Once the line with "Click inside the Option text field" is found in the data, output it and each following line exactly, up to and including the line with "Given: Click the Copy toolbar icon", and nothing before or after.
• • •
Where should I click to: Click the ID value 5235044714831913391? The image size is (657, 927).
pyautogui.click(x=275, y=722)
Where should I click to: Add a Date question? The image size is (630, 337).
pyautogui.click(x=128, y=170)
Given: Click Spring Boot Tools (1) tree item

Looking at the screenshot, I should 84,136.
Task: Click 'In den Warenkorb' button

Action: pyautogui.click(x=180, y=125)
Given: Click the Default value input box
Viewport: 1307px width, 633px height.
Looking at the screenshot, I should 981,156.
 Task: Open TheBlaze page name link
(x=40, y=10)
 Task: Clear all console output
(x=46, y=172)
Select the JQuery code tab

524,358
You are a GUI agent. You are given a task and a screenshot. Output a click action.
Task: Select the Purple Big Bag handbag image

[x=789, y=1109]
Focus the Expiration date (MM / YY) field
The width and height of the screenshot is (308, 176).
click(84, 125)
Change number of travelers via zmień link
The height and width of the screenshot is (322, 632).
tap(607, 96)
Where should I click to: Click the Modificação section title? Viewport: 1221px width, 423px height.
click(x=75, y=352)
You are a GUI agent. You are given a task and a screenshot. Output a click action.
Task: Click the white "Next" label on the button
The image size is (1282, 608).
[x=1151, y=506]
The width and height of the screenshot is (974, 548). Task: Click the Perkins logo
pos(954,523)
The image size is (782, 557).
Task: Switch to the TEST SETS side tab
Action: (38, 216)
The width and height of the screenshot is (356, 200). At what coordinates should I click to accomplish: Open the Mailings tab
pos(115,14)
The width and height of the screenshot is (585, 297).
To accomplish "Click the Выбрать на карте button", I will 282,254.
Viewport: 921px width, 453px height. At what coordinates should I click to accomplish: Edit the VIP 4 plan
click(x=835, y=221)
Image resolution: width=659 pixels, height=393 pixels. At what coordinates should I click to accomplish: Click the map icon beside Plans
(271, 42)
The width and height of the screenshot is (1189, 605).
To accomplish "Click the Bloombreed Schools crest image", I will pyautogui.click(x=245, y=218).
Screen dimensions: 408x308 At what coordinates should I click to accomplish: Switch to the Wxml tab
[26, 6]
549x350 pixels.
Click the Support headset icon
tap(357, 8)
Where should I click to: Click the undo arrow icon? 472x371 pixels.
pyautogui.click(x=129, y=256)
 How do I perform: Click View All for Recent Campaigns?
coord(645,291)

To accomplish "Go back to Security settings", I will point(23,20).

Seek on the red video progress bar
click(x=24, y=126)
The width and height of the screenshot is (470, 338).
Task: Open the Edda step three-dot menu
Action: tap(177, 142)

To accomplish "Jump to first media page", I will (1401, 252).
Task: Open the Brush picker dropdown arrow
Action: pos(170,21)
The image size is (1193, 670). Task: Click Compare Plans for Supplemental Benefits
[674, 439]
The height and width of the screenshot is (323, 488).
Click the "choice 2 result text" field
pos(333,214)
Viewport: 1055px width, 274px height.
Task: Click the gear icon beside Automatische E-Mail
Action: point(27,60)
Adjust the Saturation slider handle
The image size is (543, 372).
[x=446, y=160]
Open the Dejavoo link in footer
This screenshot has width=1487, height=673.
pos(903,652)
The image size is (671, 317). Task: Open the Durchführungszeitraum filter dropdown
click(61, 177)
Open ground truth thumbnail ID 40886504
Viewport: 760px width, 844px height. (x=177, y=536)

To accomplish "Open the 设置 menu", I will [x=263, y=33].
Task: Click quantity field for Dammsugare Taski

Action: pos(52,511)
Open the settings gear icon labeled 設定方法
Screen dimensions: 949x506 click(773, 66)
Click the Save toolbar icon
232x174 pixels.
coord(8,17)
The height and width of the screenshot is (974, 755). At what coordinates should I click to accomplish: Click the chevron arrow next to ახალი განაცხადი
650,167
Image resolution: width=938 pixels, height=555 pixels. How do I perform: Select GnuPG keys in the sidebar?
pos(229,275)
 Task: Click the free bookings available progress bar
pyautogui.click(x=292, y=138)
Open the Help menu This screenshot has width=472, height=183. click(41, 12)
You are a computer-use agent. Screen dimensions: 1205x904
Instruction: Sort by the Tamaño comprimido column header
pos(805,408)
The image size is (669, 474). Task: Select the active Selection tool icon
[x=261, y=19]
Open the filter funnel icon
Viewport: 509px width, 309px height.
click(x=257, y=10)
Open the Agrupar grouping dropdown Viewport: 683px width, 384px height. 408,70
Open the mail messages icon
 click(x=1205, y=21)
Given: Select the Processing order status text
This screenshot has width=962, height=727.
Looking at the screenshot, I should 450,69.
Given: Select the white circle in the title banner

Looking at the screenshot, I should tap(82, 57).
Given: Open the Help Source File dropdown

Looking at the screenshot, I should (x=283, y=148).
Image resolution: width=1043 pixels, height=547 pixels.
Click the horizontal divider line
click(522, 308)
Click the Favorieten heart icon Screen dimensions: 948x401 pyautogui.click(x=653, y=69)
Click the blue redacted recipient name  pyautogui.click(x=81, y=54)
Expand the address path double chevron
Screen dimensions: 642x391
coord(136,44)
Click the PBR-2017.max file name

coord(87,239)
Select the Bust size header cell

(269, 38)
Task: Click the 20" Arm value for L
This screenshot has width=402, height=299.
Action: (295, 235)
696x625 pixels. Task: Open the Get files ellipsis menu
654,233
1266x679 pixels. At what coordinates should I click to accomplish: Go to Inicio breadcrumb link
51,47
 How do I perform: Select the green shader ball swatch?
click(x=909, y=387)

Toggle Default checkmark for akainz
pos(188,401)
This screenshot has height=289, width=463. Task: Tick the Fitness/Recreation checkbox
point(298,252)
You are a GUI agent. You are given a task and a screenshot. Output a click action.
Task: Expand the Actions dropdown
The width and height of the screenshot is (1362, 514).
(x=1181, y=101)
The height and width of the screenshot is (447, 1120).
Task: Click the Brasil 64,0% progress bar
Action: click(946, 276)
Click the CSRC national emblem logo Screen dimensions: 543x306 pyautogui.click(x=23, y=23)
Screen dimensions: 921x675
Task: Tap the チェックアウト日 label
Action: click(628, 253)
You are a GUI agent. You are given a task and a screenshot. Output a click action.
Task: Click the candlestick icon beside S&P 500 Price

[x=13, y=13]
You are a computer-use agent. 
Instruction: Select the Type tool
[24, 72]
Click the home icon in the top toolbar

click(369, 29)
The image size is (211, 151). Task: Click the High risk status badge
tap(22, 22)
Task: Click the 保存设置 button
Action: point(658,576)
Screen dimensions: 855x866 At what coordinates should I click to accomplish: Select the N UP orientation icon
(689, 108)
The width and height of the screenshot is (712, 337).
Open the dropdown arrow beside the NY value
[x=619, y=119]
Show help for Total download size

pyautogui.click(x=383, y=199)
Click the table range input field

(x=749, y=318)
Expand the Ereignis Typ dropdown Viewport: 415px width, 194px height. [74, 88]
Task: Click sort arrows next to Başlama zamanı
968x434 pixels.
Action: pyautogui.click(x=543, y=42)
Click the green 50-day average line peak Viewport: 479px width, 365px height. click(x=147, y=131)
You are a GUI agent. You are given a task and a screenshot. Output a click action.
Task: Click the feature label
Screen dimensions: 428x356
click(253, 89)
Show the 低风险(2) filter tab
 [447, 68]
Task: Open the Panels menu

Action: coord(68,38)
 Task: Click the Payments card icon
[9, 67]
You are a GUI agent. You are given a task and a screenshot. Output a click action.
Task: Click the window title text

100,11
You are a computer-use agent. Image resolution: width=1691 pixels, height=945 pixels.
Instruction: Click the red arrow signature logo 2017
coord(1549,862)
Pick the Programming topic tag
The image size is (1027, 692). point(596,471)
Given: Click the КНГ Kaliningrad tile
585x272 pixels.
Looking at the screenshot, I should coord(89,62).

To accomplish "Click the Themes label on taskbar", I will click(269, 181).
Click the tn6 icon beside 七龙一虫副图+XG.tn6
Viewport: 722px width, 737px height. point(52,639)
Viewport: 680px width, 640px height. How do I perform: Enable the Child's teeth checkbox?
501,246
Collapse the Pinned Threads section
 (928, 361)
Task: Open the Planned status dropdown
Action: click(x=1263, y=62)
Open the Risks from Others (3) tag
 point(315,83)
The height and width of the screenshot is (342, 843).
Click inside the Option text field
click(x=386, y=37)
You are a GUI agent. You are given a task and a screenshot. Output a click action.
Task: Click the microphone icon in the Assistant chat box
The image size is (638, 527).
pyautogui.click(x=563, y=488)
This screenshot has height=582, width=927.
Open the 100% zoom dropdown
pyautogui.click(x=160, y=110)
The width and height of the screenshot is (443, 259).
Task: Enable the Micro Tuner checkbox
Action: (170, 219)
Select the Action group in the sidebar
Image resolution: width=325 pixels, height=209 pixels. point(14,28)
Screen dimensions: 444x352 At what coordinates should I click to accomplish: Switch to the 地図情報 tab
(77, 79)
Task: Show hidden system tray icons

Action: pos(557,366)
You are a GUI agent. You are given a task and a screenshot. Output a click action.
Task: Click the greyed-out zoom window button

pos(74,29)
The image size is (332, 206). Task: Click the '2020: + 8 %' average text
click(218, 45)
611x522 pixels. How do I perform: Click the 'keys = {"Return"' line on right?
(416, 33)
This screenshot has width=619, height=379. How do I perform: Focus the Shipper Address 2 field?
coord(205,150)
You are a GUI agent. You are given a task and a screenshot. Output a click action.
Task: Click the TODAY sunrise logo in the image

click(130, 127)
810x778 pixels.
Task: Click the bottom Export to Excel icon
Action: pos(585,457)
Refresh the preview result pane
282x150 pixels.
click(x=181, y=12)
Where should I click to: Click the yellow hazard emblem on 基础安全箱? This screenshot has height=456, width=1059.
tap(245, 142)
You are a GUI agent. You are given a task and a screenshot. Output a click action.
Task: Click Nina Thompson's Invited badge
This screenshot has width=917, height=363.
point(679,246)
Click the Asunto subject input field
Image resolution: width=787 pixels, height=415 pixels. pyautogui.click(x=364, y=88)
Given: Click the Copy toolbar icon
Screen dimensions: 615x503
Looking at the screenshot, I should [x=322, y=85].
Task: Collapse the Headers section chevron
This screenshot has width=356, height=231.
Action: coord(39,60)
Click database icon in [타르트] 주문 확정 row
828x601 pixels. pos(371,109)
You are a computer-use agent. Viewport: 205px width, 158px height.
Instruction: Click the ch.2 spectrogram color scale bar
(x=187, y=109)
• • •
### Written answer
Click inside the Option text field
click(x=386, y=37)
You are a GUI agent. You are given a task and a screenshot. Output a click action.
Task: Click the microphone icon in the Assistant chat box
The image size is (638, 527).
pyautogui.click(x=563, y=488)
This screenshot has height=582, width=927.
Open the 100% zoom dropdown
pyautogui.click(x=160, y=110)
The width and height of the screenshot is (443, 259).
Task: Enable the Micro Tuner checkbox
Action: (170, 219)
Select the Action group in the sidebar
Image resolution: width=325 pixels, height=209 pixels. point(14,28)
Screen dimensions: 444x352 At what coordinates should I click to accomplish: Switch to the 地図情報 tab
(77, 79)
Task: Show hidden system tray icons

Action: pos(557,366)
You are a GUI agent. You are given a task and a screenshot. Output a click action.
Task: Click the greyed-out zoom window button

pos(74,29)
The image size is (332, 206). Task: Click the '2020: + 8 %' average text
click(218, 45)
611x522 pixels. How do I perform: Click the 'keys = {"Return"' line on right?
(416, 33)
This screenshot has width=619, height=379. How do I perform: Focus the Shipper Address 2 field?
coord(205,150)
You are a GUI agent. You are given a task and a screenshot. Output a click action.
Task: Click the TODAY sunrise logo in the image

click(130, 127)
810x778 pixels.
Task: Click the bottom Export to Excel icon
Action: pos(585,457)
Refresh the preview result pane
282x150 pixels.
click(x=181, y=12)
Where should I click to: Click the yellow hazard emblem on 基础安全箱? This screenshot has height=456, width=1059.
tap(245, 142)
You are a GUI agent. You are given a task and a screenshot. Output a click action.
Task: Click Nina Thompson's Invited badge
This screenshot has width=917, height=363.
point(679,246)
Click the Asunto subject input field
Image resolution: width=787 pixels, height=415 pixels. pyautogui.click(x=364, y=88)
Given: Click the Copy toolbar icon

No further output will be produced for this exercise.